Until now Microsoft's business intelligence efforts have largely centered on the reporting and analysis capabilities built into SQL Server. That's been enough to provide the company with double-digit growth in the BI market " 25 percent in 2005 and 28 percent last year, according to IDC " placing it fourth behind Business Objects, SAS and Cognos.

PerformancePoint Server 2007 offers a range of monitoring, analysis and planning capabilities, including reporting, dashboard, and business scorecard tools. The monitoring portion of PerformancePoint incorporates Microsoft's former Business Scorecard Manager software while the analysis section includes functionality developed from data analysis and visualization technology from ProClarity, a company Microsoft acquired in April 2006. Business Scorecard Manager and ProClarity customers that have maintenance agreements will receive upgrades to PerformancePoint, according to Payne. PerformancePoint's planning, budgeting, consolidation and forecasting capabilities were developed new for the product.

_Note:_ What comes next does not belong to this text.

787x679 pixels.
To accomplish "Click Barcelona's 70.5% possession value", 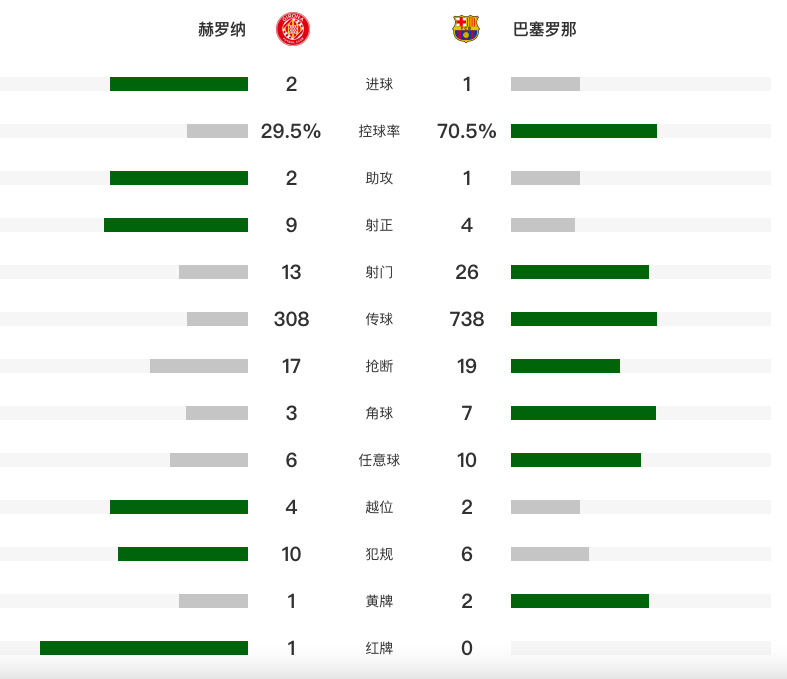I will click(467, 131).
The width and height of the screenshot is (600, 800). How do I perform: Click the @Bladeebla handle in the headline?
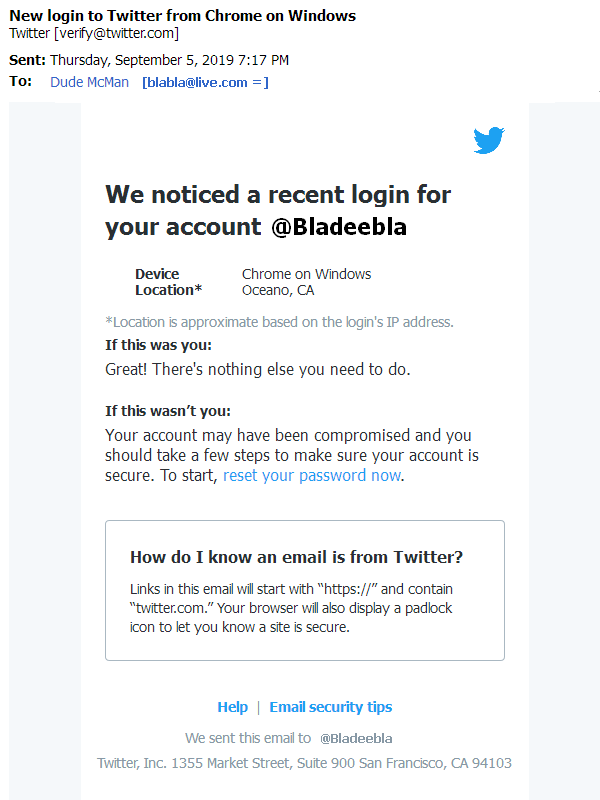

Over the next six-to-12 months Microsoft will incorporate into PerformancePoint general ledger reporting tools from FRx Software, acquired by Microsoft in 2001 when it bought Great Plains Software. That will help PerformancePoint users tap into financial data from its Dynamics applications.

PerformancePoint requires Microsoft's SQL Server database as an underlying platform and uses Microsoft Office applications such as Excel as the user interface. PerformancePoint Server 2007 will support SQL Server 2005 and Microsoft Office 2003 and 2007. Windows SharePoint Services, part of Windows Server 2003, provides Web access to PerformancePoint.